The Indian government has recently introduced an important rule that may affect your small savings and Public Provident Fund (PPF) accounts. If you have a PPF or any small savings account such as Sukanya Samriddhi Yojana, National Savings Certificate (NSC), or Post Office Savings Scheme, you must be aware of this new change. The rule says that if these accounts remain inactive or silent for 3 years, they may be closed by the government. Let’s understand this update in simple words.
What Are Small Savings and PPF Accounts?
Small savings schemes are government-backed saving schemes meant for the common people. These include:
- Public Provident Fund (PPF)
- Sukanya Samriddhi Yojana
- National Savings Certificate (NSC)
- Kisan Vikas Patra (KVP)
- Post Office Monthly Income Scheme
- Senior Citizen Savings Scheme
People invest in these schemes for safe returns, tax benefits, and long-term savings. PPF, for example, is popular because it gives tax-free interest and is ideal for retirement savings.
What Is the New Government Rule?
According to the Finance Ministry’s new rule, if any small savings account remains inactive for 3 continuous years, it can be declared as an “inactive” or “dormant account.”
Here’s what the rule says in simple terms:
- If no deposits or no withdrawals happen in your account for 3 years, it becomes dormant.
- The government or post office may close such accounts after the 3-year period.
- You may need to take special permission to reactivate the account or claim the money later.
- The rule applies to all small savings accounts, including PPF.
Why Has This Rule Been Made?
The government has made this rule to:
- Reduce the burden of maintaining unused accounts.
- Avoid misuse of dormant accounts.
- Keep the system clean and transparent.
- Ensure that only active users benefit from the schemes.
There are thousands of accounts where no transaction has been made for years. This creates confusion and increases paperwork for banks and post offices.
What You Should Do Now
If you have any small savings or PPF account, here’s what you must do:
Check your account status – Make sure you are using your account at least once in 3 years.
Deposit a small amount – Even depositing ₹500 is enough to keep the account active.
Set reminders – You can set yearly reminders to deposit in your PPF or Sukanya accounts.
Keep your documents updated – Update your KYC regularly to avoid any issues later.
Nominate someone – Add a nominee to your account so your savings are safe even if something happens to you.
What Will Happen If Your Account Is Closed?
If your account is closed due to inactivity:
- You may not earn interest after 3 years of inactivity.
- You will need to give proof of identity and apply to get your money back.
- It may take time and paperwork to recover your funds.
So it’s better to keep the account active and avoid any trouble later.
Example Case
Let’s say Ramesh opened a PPF account in 2020 and deposited money that year. But after that, he didn’t make any deposit in 2021, 2022, or 2023. That means for 3 years, no activity happened.
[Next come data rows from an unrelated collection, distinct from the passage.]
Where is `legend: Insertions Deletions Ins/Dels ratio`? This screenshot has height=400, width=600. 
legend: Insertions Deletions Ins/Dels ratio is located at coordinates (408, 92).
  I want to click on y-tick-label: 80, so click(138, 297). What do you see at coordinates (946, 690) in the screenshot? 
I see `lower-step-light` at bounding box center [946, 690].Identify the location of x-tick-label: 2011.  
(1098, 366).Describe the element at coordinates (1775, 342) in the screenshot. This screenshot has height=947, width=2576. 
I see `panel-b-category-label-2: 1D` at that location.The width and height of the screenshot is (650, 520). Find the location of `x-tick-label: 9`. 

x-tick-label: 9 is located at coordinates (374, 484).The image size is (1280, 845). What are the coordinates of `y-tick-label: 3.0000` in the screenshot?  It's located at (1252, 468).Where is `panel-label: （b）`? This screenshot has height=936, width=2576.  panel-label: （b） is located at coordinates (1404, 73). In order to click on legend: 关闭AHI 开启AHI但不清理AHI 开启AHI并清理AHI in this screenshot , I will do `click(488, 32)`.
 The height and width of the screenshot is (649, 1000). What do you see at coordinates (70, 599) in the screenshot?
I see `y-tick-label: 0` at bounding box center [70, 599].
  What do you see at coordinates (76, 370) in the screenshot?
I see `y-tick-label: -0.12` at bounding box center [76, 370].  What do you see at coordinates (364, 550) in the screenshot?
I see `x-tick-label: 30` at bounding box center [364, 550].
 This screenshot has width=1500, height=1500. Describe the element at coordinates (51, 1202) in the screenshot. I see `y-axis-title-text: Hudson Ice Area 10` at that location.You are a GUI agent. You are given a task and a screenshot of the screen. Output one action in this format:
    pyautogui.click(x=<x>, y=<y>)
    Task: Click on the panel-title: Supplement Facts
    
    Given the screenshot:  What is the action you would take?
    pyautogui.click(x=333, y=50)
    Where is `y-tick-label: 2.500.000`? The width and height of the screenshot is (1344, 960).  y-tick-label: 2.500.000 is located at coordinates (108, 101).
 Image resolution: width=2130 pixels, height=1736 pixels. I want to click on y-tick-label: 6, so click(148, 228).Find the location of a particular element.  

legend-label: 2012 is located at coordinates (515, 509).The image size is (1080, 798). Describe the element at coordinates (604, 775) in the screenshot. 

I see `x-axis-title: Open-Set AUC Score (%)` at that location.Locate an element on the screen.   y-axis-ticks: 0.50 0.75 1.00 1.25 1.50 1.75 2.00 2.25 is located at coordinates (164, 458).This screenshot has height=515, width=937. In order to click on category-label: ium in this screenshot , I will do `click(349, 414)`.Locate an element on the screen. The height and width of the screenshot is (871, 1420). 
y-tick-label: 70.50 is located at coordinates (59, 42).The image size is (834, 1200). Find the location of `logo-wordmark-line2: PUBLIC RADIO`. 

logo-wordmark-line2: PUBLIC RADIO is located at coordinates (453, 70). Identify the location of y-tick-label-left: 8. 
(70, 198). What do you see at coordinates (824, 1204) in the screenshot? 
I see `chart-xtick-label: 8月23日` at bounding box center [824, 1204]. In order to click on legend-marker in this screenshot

As per the new rule, his account will be marked inactive and may get closed in 2024 or 2025. Ramesh will have to apply and request reactivation or refund.
To avoid this, Ramesh could have simply deposited even ₹500 every year.
Table: Active vs Inactive Account Summary
Feature | Active Account | Inactive Account (3 Years) |
Interest Earning | Yes | May Stop |
Withdrawal Allowed | Yes | No (until reactivation) |
Additional Deposits | Yes | Not Allowed |
Government Status | Active | May Get Closed |
Reactivation Process | Not Needed | Application Required |
Final Words
This new rule is important for everyone who uses small savings or PPF accounts. Your money is safe, but only if you keep the account active. By making small yearly deposits, you can avoid closure and keep enjoying tax-free returns and interest. Don’t ignore this rule. Check your accounts today, make a small deposit if needed, and stay worry-free.